Direction
Rewrite the entries below, swapping every "screenshot" for "screen capture" and keeping everything else the same. Leave the pictures out of your answer.

★ ★ ★ ★

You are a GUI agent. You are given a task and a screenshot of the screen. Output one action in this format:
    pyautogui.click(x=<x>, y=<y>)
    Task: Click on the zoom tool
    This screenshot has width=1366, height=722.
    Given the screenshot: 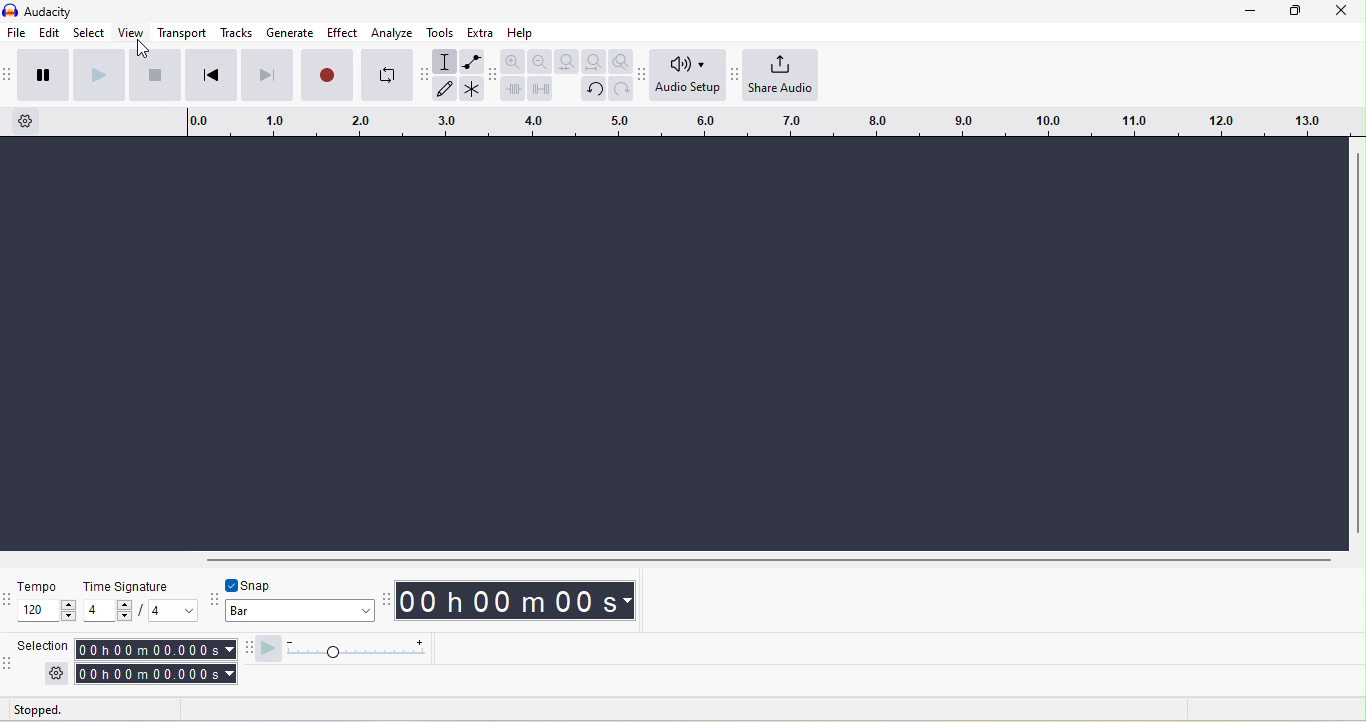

★ ★ ★ ★

Solution for this problem
You are a GUI agent. You are given a task and a screen capture of the screen. Output one action in this format:
    pyautogui.click(x=<x>, y=<y>)
    Task: Click on the zoom tool
    This screen capture has width=1366, height=722.
    Given the screen capture: 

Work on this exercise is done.